What to do: Rewrite the part of the data that opens with the line containing "Viewport: 800px width, 420px" and closes with the line containing "tap(519, 378)", both lines included, adding 38 to every number in the click coordinates given as answers. Reproduce all other lines unchanged, and provide only this part.

==== Supplied data

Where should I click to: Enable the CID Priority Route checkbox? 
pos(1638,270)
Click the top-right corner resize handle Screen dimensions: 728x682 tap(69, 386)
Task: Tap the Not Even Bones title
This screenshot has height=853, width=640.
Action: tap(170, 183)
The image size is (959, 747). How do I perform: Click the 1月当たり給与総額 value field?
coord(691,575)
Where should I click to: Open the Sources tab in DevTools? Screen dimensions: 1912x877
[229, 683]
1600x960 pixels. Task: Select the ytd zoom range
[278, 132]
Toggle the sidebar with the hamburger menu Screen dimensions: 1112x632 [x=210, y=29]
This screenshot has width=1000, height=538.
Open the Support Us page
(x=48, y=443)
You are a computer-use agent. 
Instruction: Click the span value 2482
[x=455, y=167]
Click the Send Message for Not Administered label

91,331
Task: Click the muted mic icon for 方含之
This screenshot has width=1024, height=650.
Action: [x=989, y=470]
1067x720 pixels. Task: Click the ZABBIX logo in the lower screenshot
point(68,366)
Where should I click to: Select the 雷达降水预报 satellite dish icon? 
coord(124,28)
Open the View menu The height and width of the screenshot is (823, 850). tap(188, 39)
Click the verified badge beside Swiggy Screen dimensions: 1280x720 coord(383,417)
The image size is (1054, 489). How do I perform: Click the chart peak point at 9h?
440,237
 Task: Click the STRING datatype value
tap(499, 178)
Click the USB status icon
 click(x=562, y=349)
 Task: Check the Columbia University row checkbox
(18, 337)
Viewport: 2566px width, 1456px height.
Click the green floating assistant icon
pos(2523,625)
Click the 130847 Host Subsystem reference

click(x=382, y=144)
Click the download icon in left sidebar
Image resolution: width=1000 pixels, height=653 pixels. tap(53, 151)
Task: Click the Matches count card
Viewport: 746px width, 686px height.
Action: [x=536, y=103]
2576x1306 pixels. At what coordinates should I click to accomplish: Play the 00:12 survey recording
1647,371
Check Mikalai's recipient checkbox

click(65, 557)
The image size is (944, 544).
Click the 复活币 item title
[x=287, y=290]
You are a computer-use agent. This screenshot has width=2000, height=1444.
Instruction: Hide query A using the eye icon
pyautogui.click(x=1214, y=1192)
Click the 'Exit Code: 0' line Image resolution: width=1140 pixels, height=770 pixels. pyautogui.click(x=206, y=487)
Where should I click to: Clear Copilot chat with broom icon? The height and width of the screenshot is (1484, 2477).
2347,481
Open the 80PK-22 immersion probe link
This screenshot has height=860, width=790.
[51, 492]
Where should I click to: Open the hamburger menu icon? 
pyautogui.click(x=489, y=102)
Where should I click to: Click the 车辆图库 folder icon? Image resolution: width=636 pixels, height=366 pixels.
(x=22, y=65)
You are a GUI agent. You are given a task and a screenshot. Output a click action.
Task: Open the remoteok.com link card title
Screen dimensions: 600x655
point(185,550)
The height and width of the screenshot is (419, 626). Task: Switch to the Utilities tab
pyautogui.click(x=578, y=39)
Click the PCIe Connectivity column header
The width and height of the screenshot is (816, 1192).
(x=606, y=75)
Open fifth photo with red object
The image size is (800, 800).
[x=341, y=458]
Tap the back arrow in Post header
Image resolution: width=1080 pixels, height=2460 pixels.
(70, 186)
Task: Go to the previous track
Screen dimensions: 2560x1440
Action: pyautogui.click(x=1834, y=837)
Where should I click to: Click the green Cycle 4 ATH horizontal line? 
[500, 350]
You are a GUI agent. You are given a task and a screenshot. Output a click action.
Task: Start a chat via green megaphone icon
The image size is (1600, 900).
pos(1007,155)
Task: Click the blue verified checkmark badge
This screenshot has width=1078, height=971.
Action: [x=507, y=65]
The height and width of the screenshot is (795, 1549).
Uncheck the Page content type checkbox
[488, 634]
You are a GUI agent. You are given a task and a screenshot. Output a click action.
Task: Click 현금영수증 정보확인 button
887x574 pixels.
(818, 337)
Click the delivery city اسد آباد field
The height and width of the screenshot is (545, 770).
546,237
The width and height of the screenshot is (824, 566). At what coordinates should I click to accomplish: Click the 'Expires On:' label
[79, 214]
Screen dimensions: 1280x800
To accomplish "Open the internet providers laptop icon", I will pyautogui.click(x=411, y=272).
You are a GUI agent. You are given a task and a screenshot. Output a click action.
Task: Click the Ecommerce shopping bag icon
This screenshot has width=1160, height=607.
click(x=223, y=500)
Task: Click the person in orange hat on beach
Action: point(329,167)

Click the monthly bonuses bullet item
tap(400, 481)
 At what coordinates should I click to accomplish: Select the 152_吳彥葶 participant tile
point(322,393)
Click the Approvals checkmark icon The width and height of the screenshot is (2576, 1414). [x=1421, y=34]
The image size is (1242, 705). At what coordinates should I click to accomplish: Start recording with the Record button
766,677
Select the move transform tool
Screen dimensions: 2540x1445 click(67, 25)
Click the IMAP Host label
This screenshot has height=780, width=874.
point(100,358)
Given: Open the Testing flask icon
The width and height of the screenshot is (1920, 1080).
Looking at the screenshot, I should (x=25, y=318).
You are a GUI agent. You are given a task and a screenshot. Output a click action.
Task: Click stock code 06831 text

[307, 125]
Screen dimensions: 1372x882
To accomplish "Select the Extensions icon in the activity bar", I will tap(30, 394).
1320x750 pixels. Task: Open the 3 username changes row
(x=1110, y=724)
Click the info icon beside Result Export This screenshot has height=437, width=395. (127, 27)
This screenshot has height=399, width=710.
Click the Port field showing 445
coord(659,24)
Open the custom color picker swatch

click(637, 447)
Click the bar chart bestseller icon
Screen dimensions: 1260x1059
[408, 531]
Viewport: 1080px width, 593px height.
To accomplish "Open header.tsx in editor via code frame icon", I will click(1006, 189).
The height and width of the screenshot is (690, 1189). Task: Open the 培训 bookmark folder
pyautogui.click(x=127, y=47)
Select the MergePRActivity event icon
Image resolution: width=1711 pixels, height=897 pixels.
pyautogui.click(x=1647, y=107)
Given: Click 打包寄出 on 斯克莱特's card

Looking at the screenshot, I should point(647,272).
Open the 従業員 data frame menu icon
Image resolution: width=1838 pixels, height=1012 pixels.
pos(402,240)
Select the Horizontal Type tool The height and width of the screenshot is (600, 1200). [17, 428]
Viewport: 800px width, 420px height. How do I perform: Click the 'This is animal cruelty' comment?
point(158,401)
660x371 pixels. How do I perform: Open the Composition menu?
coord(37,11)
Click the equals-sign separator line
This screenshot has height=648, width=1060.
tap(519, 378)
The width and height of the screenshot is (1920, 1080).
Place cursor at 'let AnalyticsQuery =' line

========

Solution to this task:
Viewport: 800px width, 420px height. How do I perform: Click the 'This is animal cruelty' comment?
point(196,439)
660x371 pixels. How do I perform: Open the Composition menu?
coord(75,49)
Click the equals-sign separator line
This screenshot has height=648, width=1060.
tap(557, 416)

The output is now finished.